Andrew Terranova, a pharmacist and general manager at Genoa Healthcare in Providence, was optimistic when his pharmacy signed onto a study intended to create new pathways for opioid use disorder treatment.
Instead of starting at a doctor’s office or clinic, the study, led by researchers at Brown University and the University of Rhode Island, allowed patients to start and continue buprenorphine treatment through a “one-stop shop” approach at their local pharmacies.
The results, published last month in the New England Journal of Medicine, went far beyond Terranova’s expectations.
“I hoped [patients] would find our treatment and our time with them to be valuable,” Terranova said, “and the study blew my expectations away. I think we had much better outcomes than I could have imagined.”
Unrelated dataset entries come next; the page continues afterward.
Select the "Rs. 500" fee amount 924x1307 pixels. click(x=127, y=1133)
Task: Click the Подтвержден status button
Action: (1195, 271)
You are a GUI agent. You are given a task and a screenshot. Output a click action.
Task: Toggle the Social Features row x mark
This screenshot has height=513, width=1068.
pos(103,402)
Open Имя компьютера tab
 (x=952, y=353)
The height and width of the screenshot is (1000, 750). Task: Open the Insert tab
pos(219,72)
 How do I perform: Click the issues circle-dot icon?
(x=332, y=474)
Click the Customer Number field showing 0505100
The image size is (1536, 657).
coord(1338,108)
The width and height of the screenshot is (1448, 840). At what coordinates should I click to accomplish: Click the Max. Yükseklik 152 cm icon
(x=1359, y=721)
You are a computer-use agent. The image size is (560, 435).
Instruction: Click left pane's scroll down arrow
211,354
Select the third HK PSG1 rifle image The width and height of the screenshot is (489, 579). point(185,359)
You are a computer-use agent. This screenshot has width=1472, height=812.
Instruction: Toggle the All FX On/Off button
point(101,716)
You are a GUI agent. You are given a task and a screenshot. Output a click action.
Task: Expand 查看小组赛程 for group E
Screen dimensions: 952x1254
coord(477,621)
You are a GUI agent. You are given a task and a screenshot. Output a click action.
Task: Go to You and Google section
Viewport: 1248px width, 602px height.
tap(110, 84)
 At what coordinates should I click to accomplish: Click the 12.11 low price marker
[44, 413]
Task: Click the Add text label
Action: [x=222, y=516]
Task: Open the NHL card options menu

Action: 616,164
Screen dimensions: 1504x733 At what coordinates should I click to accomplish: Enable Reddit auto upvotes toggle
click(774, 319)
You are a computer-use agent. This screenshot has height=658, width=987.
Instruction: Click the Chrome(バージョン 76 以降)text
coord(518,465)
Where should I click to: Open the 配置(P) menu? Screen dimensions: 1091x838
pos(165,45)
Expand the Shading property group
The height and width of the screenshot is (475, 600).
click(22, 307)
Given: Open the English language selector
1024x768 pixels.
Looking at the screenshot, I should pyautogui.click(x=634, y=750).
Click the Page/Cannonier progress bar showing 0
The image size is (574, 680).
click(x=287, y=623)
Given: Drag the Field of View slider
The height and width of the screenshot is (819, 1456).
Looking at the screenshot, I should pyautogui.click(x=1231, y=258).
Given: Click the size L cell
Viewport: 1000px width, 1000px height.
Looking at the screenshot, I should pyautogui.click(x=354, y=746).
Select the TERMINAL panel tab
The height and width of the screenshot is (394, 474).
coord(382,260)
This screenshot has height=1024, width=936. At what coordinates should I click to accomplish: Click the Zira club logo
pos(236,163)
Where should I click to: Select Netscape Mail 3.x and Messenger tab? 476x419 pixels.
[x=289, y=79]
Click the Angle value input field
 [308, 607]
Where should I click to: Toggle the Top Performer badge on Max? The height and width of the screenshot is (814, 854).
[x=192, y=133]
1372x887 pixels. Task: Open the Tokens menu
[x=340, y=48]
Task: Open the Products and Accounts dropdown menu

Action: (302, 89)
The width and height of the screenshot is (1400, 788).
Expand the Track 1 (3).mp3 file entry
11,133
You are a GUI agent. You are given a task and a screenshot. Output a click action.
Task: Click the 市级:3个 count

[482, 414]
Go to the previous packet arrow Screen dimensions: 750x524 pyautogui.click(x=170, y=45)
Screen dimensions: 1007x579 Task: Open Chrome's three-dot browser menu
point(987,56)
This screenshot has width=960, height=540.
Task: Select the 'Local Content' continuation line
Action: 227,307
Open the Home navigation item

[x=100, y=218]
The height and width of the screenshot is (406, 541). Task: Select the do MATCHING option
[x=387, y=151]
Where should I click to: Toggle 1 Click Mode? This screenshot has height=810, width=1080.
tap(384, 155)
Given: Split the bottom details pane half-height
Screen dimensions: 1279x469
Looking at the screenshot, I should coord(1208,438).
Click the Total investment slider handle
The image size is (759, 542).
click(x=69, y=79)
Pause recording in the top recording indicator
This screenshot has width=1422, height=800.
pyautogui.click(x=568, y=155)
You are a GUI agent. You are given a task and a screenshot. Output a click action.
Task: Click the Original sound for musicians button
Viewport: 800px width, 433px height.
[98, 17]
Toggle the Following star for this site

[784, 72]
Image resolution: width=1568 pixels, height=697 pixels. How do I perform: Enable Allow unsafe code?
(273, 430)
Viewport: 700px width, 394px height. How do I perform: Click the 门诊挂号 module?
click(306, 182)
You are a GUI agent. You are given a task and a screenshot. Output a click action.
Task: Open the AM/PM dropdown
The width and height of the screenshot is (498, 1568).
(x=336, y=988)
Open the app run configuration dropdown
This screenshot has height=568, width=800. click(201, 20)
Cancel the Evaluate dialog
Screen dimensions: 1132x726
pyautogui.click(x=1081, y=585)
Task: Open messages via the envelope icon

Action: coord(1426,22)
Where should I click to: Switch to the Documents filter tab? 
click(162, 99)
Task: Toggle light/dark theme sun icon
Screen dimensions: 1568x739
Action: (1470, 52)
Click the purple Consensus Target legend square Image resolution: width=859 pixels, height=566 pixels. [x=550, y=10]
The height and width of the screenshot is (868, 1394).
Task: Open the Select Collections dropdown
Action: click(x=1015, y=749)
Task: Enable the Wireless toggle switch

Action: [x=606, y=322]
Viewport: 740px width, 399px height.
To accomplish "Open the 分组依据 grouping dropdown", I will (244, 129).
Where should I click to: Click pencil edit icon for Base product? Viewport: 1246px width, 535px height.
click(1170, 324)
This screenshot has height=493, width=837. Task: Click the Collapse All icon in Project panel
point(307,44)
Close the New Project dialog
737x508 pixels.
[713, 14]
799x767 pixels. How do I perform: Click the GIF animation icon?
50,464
The study started with 100 patients, and then divided the 58 who stayed with treatment for 30 days into two groups: one that started and continued buprenorphine treatment through the pharmacy, and another through the typical care setup.
Usually, patients seeking buprenorphine, a medication that helps to mitigate opioid withdrawal symptoms, must go through a doctor’s office or clinic to obtain a prescription. While buprenorphine can sometimes be dispensed on-site in these situations, a patient often must make another trip to their pharmacy.
Of the patients who accessed buprenorphine through a doctor or clinic, five patients, or 17% of the group, continued with the treatment. In the pharmacy group, those numbers soared to 25 patients, or 89%, who continued the course of buprenorphine.
Prior to the Brown/URI study, the pharmacy-based treatment plan “had not existed in the U.S., let alone in most parts of the world,” said lead study author Traci Green, co-director of Rhode Island Hospital’s Center of Biomedical Research Excellence on Opioids and Overdose and an adjunct professor at Brown’s Warren Alpert Medical School.
But the study’s findings suggest that there could be a significantly more effective way to dispense the medication, which helps to mitigate opioid withdrawal symptoms and poses less risks than other common opioid use disorder treatments, such as methadone.
While the study took place entirely in Genoa Healthcare locations in Rhode Island, Ocean State pharmacists didn’t always have the ability to start patients on buprenorphine treatment.
On a national basis, most states still need to overcome regulatory barriers to make the pharmacy-based model possible, Green said. The researchers identified 10 states that have the capability to set up similar programs in the short term, while others would likely need to update their laws.
A regulatory hurdle came down in late 2022, when President Joe Biden signed an omnibus bill that struck a strict waiver requirement on who can dispense buprenorphine, allowing Rhode Island to loosen its own restrictions.
But within pharmacies, compensation is a major issue. While a $2.2 million grant from the National Institutes of Health’s National Institute on Drug Abuse funded the pharmacists’ pay in the pilot program, pharmacies won’t have this financial support moving forward.
“The real limit, even to Rhode Island, is how do people get paid,” said Jeffrey Bratberg, a study co-author and clinical professor of pharmacy practice at URI’s College of Pharmacy. “The pharmacists get paid for dispensing the drugs, but all the other counseling, monitoring and testing were paid for by the grant. To do this in an ongoing way, everyone needs to get paid for their time and work.”
In a doctor’s office, where the provider is paid per visit, this process is less complicated.
Regulatory measures that recognize pharmacists as providers, such as nurse practitioners and physician’s assistants, would simplify this process, Bratberg said.
Green said that states can also look to fund the model through opioid settlement funds, which states have been directed to use toward community investment.
And while Rhode Island leads many states in the availability of opioid use disorder treatment, many roadblocks remain in place, Bratberg said, such as transportation barriers, a lack of trust in the health care system and social stigma.
For patients, making buprenorphine accessible through local pharmacies creates additional, closer options for obtaining the medication, Green said, in turn mitigating some transportation barriers. And, she noted, the regularity of a pharmacy setting can help to lessen anxieties stemming from social stigma.
“The geography is important for people, and that kind of trust that we were able to establish in training our study pharmacists,” Green said. “They were able to listen to the patients.”
And while the model is still in its early phases, Terranova said the study marks a major step forward in expanding treatment options.
“You come in, you meet with a pharmacist and come back for follow-up care at that same space,” Terranova said. “I think it really does speak to the ability to improve outcomes for substance use disorder.”